946 F.2d 127 | D.C. Cir. | 1991
292 U.S.App.D.C. 37
NOTICE: D.C. Circuit Local Rule 11(c) states that unpublished orders, judgments, and explanatory memoranda may not be cited as precedents, but counsel may refer to unpublished dispositions when the binding or preclusive effect of the disposition, rather than its quality as precedent, is relevant.
UNITED STATES of America
v.
Maurice TAYLOR, Appellant.
No. 90-3239.
United States Court of Appeals, District of Columbia Circuit.
Oct. 18, 1991.
Before WALD, D.H. GINSBURG and RANDOLPH, Circuit Judges.
PER CURIAM.
This case was considered on the record from the United States District Court for the District of Columbia and on the briefs and oral arguments of counsel. The court is satisfied that appropriate disposition of the appeal does not warrant a published opinion. See D.C.Cir.Rule 14(c). For the reasons stated in the accompanying memorandum, it is
ORDERED and ADJUDGED that the judgment from which this appeal has been taken be affirmed.
The Clerk is directed to withhold issuance of the mandate herein until seven days after disposition of any timely petition for rehearing. See D.C.Cir.Rule 15(b)(2).
MEMORANDUM
Appellant Maurice Taylor was indicted along with Colin Wilson and Melvin Harris for (1) distribution of cocaine on January 30, 1990, (2) possession with intent to distribute more than five grams of cocaine on February 7, 1990, and (3) conspiracy to distribute and to possess with the intent to distribute cocaine from January 30 to February 7, 1990. In a trial before Senior District Judge Oliver Gasch, the jury convicted Taylor and Wilson for the January 30 distribution, convicted Taylor for the February 7 possession with intent to distribute, and acquitted all defendants of the conspiracy charge.

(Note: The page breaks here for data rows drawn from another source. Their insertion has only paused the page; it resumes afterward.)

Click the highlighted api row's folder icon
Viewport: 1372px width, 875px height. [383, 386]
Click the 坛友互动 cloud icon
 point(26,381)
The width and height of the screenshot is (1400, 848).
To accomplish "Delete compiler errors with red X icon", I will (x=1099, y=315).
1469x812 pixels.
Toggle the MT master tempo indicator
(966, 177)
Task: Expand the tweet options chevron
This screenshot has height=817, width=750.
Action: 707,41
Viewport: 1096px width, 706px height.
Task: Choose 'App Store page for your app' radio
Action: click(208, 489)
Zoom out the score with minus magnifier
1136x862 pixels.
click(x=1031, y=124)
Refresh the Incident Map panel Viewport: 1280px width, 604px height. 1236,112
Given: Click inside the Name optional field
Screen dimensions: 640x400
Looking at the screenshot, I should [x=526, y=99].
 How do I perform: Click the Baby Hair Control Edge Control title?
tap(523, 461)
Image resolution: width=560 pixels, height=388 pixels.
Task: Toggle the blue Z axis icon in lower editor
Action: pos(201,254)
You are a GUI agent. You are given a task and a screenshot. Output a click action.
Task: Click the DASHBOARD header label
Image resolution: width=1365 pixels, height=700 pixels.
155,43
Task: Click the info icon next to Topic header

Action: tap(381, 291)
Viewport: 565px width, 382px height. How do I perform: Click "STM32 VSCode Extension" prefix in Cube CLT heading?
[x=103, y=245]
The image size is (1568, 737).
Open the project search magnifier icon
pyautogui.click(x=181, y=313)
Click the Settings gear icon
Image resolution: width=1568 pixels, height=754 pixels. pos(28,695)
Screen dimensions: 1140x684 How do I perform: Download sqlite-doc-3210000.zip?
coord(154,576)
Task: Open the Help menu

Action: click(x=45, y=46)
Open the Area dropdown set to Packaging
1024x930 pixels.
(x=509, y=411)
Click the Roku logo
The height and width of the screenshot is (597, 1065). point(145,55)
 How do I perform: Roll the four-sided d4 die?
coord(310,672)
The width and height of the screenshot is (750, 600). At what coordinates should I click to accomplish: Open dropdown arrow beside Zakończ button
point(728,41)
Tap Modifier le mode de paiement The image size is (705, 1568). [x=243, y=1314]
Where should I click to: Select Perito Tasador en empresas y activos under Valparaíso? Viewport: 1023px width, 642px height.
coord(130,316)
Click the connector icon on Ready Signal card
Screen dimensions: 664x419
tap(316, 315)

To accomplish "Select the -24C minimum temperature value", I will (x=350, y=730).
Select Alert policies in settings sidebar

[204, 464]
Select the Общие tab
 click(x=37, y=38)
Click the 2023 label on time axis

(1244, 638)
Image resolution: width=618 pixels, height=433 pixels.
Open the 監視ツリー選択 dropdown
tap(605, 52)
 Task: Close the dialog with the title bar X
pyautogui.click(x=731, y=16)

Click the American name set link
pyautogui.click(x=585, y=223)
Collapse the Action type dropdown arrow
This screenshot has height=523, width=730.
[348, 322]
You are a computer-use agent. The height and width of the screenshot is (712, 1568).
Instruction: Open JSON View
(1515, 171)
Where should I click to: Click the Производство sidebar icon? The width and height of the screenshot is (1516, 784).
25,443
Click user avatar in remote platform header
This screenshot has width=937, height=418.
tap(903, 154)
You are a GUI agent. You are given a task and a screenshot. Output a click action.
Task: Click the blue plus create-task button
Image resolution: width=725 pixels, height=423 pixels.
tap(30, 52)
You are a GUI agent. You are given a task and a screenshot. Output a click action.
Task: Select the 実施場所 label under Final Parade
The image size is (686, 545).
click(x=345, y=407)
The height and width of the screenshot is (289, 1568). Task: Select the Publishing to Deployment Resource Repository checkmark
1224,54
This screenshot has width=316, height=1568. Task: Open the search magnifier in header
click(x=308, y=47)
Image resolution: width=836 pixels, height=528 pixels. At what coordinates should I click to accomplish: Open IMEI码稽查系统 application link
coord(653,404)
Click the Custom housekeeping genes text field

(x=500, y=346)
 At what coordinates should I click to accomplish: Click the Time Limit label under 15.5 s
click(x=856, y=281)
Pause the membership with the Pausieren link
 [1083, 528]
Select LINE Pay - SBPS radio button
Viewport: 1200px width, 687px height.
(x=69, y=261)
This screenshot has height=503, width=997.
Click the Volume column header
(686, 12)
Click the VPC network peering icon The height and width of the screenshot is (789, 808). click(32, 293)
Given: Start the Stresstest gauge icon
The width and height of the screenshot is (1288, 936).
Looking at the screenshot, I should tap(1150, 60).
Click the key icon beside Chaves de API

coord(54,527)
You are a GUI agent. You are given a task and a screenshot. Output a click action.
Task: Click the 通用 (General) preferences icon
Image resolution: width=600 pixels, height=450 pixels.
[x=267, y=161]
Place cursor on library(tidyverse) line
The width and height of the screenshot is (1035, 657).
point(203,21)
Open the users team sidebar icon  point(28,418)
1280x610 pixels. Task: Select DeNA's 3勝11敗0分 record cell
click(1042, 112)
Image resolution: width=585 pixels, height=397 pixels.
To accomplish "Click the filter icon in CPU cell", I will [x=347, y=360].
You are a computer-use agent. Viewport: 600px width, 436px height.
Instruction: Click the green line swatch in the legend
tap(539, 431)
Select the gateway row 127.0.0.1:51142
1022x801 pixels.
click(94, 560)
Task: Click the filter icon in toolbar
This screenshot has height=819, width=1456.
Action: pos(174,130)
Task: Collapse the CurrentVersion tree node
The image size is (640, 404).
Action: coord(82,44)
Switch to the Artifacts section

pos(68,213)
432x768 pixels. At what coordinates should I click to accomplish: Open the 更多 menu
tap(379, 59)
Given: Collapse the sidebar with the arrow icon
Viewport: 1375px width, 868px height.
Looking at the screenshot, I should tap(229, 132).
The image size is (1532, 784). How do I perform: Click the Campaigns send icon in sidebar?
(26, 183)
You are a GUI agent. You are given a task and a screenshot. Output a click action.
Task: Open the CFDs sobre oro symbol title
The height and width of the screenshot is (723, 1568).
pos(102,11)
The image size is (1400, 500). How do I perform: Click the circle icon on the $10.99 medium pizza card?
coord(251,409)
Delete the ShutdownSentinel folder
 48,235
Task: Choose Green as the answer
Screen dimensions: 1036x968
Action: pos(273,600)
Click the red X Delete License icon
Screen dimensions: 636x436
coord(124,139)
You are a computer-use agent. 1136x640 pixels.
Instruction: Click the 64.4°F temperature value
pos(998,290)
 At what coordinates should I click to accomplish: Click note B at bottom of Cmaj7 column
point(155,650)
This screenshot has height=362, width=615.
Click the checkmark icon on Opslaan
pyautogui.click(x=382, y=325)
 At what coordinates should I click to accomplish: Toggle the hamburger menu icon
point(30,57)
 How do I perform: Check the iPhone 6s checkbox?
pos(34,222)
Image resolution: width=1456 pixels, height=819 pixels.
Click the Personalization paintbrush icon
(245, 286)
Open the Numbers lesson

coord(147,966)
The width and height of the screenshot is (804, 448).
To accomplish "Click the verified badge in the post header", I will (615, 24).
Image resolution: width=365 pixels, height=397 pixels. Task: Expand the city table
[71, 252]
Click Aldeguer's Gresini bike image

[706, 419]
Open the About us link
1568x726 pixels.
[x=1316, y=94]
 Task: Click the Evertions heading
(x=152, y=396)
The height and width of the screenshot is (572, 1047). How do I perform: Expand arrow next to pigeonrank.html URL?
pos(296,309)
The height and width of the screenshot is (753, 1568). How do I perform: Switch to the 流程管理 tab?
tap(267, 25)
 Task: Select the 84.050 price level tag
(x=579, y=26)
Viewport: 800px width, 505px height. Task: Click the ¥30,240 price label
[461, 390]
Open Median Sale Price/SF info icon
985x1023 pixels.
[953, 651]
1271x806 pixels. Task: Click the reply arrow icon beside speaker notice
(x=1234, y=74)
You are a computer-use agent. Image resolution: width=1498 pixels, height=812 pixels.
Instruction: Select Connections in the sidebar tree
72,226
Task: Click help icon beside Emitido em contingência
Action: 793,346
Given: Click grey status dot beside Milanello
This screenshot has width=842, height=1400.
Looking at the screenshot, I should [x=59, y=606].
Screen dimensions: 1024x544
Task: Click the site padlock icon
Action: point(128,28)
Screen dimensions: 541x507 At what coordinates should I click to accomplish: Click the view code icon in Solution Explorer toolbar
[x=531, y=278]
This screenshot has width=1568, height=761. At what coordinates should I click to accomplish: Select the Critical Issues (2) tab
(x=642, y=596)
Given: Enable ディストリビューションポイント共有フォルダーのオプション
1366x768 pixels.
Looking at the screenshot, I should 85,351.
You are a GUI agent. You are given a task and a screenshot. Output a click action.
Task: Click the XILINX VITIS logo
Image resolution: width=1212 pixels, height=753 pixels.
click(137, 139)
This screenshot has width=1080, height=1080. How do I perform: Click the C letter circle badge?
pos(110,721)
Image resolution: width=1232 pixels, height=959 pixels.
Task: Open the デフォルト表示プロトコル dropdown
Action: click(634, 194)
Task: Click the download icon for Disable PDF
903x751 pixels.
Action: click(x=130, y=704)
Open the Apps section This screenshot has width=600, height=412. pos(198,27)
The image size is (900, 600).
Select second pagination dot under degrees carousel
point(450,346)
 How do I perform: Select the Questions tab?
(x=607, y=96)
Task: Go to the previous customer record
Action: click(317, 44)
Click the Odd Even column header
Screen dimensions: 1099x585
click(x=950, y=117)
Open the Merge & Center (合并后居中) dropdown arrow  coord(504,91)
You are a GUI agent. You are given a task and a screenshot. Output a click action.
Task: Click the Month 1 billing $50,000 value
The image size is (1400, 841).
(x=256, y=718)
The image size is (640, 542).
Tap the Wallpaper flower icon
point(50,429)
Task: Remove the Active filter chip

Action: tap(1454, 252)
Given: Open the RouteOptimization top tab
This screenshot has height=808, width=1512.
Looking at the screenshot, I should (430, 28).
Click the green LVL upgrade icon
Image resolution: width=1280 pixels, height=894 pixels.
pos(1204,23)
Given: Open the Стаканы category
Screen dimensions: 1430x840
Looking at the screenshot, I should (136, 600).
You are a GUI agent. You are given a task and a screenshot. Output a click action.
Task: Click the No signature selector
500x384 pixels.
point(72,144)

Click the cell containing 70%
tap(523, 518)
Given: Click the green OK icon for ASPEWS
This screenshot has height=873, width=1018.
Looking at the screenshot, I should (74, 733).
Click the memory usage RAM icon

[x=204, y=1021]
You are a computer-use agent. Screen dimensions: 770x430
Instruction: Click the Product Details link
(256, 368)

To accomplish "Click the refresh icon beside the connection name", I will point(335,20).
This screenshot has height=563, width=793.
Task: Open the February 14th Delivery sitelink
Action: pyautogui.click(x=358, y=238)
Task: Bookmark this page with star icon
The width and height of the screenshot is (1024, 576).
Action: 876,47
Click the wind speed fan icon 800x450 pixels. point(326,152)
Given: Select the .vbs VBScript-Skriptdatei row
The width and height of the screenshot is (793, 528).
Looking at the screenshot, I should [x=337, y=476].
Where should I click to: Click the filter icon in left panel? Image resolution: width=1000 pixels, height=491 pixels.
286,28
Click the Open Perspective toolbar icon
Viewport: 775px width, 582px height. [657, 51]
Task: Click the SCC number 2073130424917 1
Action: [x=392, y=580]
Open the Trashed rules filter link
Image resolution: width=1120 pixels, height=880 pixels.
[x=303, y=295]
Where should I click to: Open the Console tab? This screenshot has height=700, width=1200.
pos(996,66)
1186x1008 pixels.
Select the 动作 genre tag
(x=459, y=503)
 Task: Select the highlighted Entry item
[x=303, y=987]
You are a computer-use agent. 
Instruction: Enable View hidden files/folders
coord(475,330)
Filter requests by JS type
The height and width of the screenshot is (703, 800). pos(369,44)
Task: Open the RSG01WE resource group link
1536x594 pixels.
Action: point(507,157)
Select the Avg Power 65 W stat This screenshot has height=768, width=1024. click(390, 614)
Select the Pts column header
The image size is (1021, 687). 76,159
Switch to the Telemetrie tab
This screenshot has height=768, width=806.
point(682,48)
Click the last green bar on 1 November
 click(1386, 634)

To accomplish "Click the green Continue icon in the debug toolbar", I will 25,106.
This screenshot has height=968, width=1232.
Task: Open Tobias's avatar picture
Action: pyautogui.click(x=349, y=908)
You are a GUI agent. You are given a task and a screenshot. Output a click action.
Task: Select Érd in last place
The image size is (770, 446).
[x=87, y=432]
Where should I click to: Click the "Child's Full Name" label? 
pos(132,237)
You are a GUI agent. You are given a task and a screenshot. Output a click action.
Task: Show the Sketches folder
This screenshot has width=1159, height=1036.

Judge Gasch sentenced Taylor to 63 months in prison.
On appeal, Taylor contends that the district court should have (1) ordered separate trials for the January 30 and February 7 offenses and (2) excluded evidence that co-defendant Wilson had previously purchased drugs from Taylor. We reject Taylor's contentions and affirm his conviction.
FACTS
On January 30, 1990, Officer Darrell Young of the Metropolitan Police Department was working undercover in Northeast Washington, D.C. At approximately 8:20 p.m., Officer Young approached Colin Wilson on the street and asked him if he had a "twenty," meaning a $20 rock of crack cocaine. Wilson replied that he did not have any cocaine, but he knew where he could get some.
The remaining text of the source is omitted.